_Your assignment:_
Return the records as they stand. No picture is to be included.

(Extracted records)
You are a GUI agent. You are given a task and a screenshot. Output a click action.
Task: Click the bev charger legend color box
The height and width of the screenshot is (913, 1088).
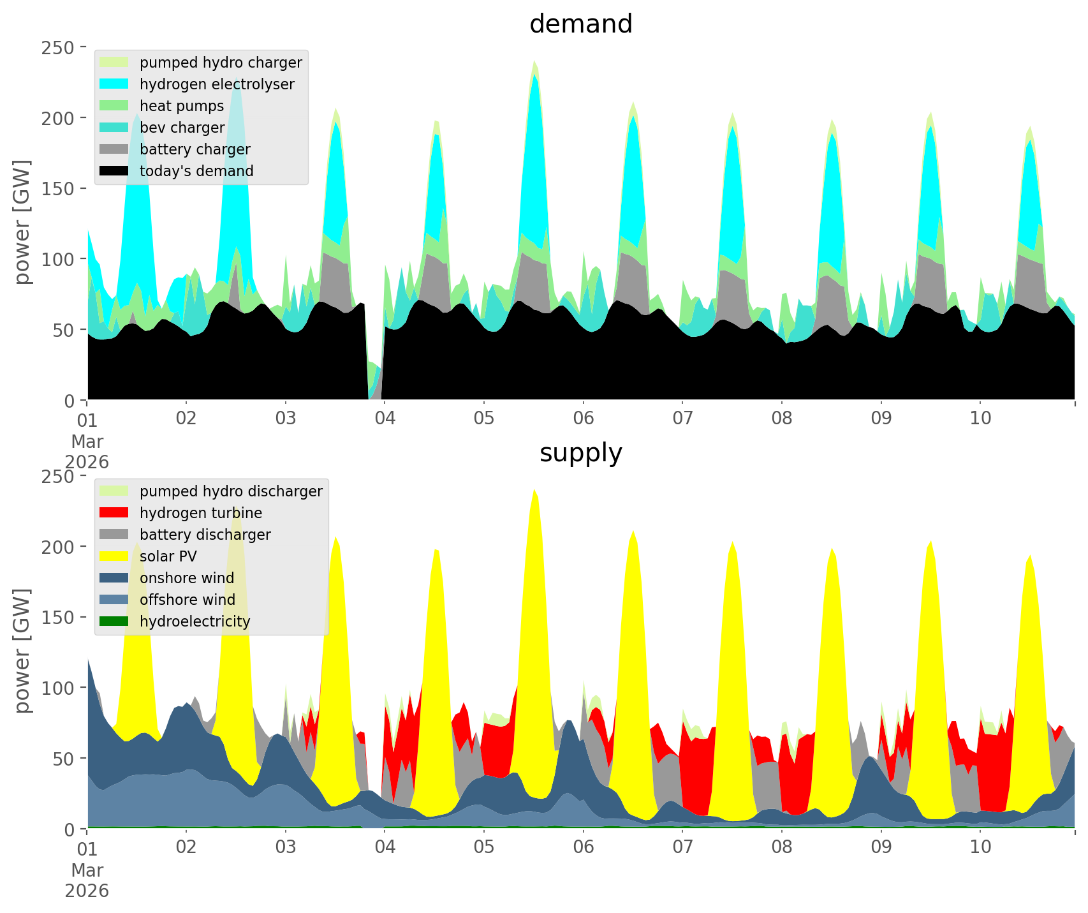pyautogui.click(x=115, y=128)
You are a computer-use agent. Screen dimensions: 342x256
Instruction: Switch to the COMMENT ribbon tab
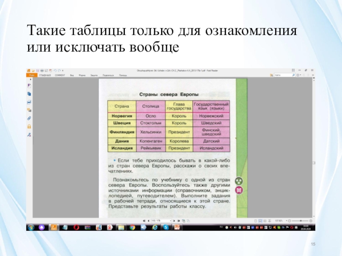[60, 75]
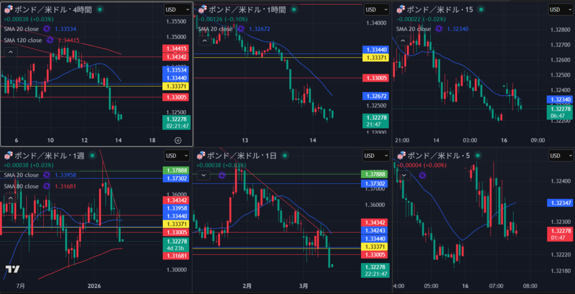Viewport: 575px width, 294px height.
Task: Select the ポンド/米ドル・1週 chart title
Action: tap(49, 156)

_Finished exercise:_
You are a GUI agent. You are given a task and a screenshot. Output a click action.
Task: Click the bev charger legend color box
The height and width of the screenshot is (913, 1088).
pyautogui.click(x=115, y=128)
You are a computer-use agent. Screen dimensions: 342x256
Instruction: Switch to the COMMENT ribbon tab
[60, 75]
Viewport: 575px width, 294px height.
Task: Select the ポンド/米ドル・1週 chart title
Action: tap(49, 156)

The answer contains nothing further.